Deborah Buk informed about a worldwide unique project that DKMS will start soon: the DKMS Stem Cell Bank. This newly founded subsidiary of the DKMS aims to help patients even better. Stem cells from donors with common HLA characteristics who have voluntarily agreed to donate to the Stem Cell Bank are cryopreserved and stored. Afterwards, they are immediately available for patients with corresponding HLA characteristics. Confirmation typing, preliminary examinations, etc. are not necessary, since they have already taken place. This is particularly advantageous for patients who need a transplant particularly urgently and promptly. "With the DKMS Stem Cell Bank, we can significantly shorten the time to transplantation," says Buk. DKMS only asks donors to donate to the Stem Cell Bank if they are already planning a collection for an acute patient. An additional collection day is not necessary, because only excess cells resulting from the normal collection are stored anyway.
A stem cell transplant contains about 40 times as many T cells as stem cells. However, T cells are a double-edged sword in stem cell transplantation: On the one hand, they can cause the dreaded graft-versus-host disease and thus act as destructive contaminants. On the other hand, they provide patients with adaptive immunity and enable the graft-versus-leukemia effect. Is it possible to use only the positive effects of T cells and to eliminate the negative effects? This was the subject of the exciting presentation by Dr. Halvard Bönig, Professor of Translational Development of Cell Therapeutics at Goethe University Frankfurt.

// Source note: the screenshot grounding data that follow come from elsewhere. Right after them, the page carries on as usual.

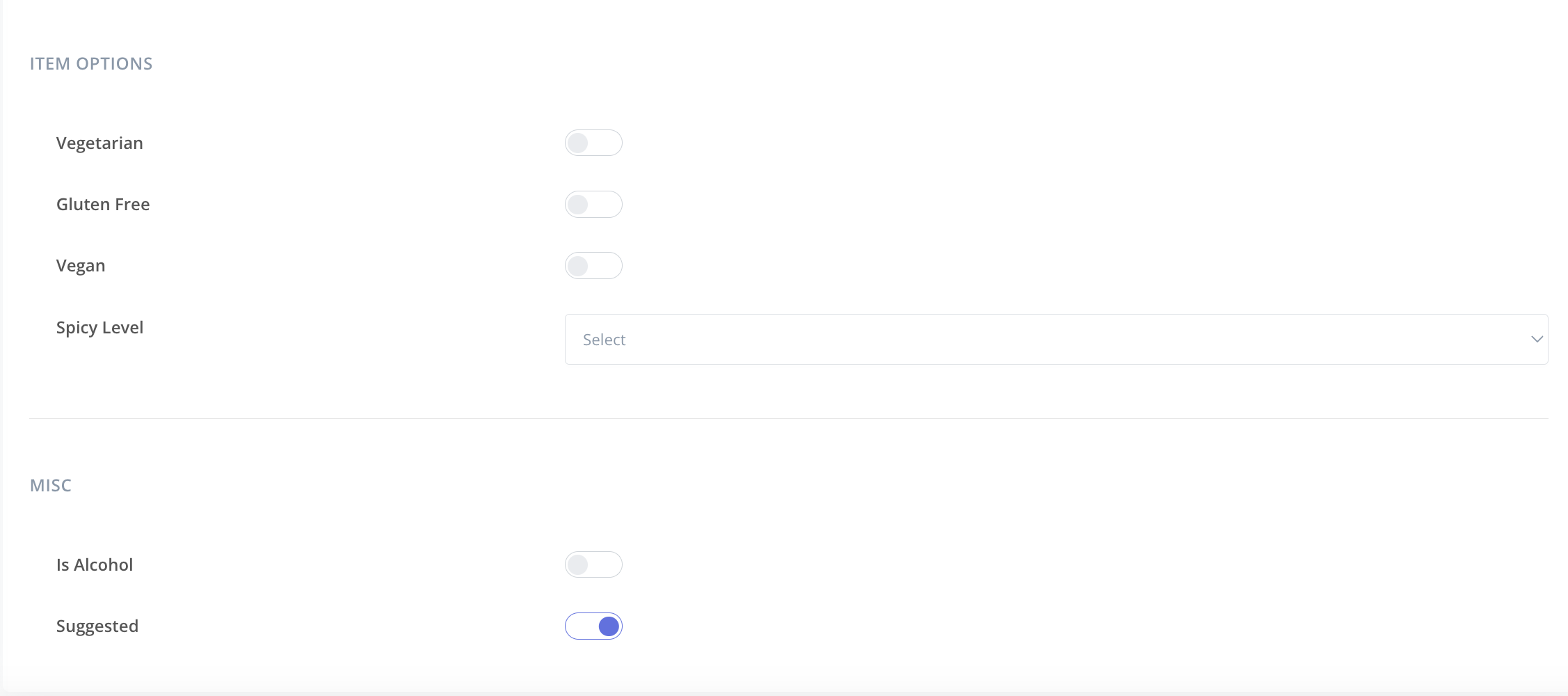Click the divider line above MISC
This screenshot has width=1568, height=696.
tap(788, 418)
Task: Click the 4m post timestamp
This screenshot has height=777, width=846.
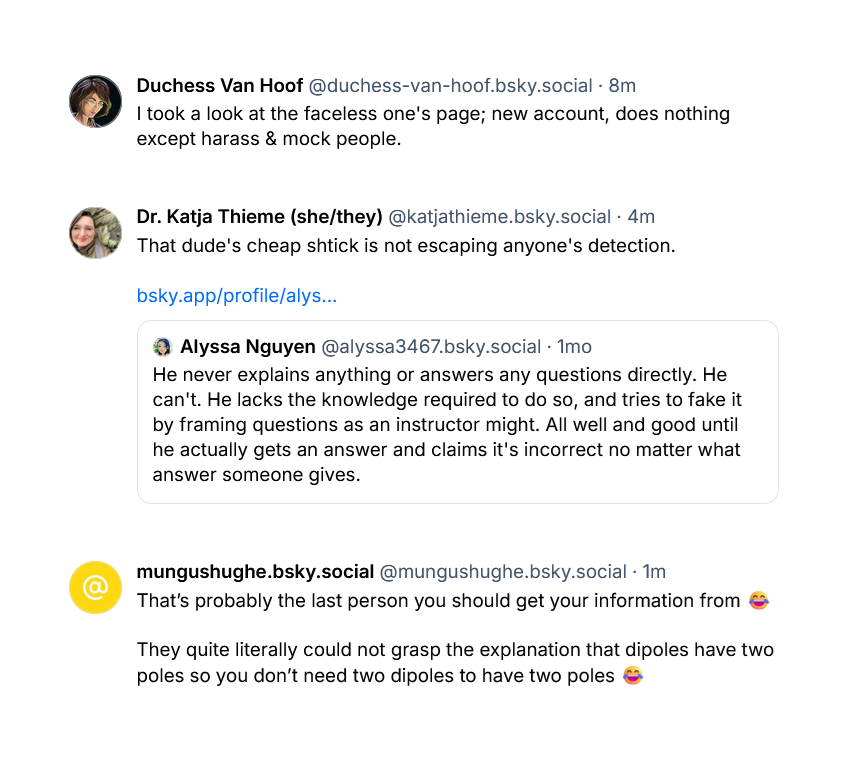Action: [641, 217]
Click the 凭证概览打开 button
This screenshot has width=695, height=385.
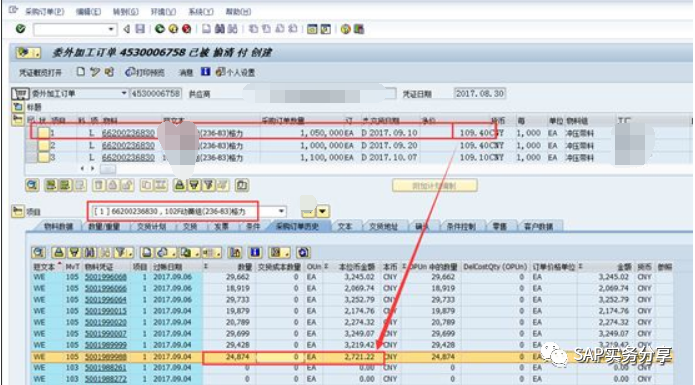40,72
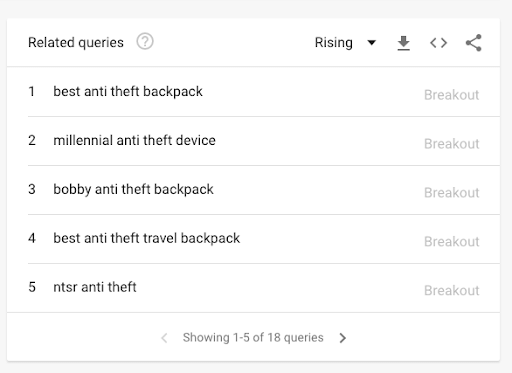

He described a study in collaboration with the DRK Blutspendedienst Baden-Württemberg-Hessen, which concluded: Yes, separation of GvHD- and GvL-T cell memory is possible.
What to do if there is a suitable family donor for a patient in the USA, but the donor lives in India, for example, and cannot obtain a visa for the USA? In many such and similar cases, DKMS can help. "If the family donor lives in a country where we have a DKMS entity, it is usually not a problem," Gabi Rall explained. "We then take care of his or her HLA typing on site, organize the physical examination and finally also the collection." DKMS is represented in seven countries worldwide, including India, Chile and South Africa.
Things can get much more complicated if a family donor lives in a country without a DKMS entity. A real-life example: A patient in the USA had a matching family donor in the Dominican Republic. DKMS took care of her flight to Chile to accompany her from the DKMS site there and to assist her in all preparations. But when these steps were all completed, all flights were cancelled due to the pandemic. The donor was stuck in Chile for weeks. "The challenges can also be the language barrier or certain cultural requirements, such as when family donors are from very remote villages and have never seen an airplane up close," Rall said. Her offer to the transplant clinics: "If you are confronted with such problems, talk to us! We can't promise that the family donation will always work out then - but I promise we'll do everything we can!"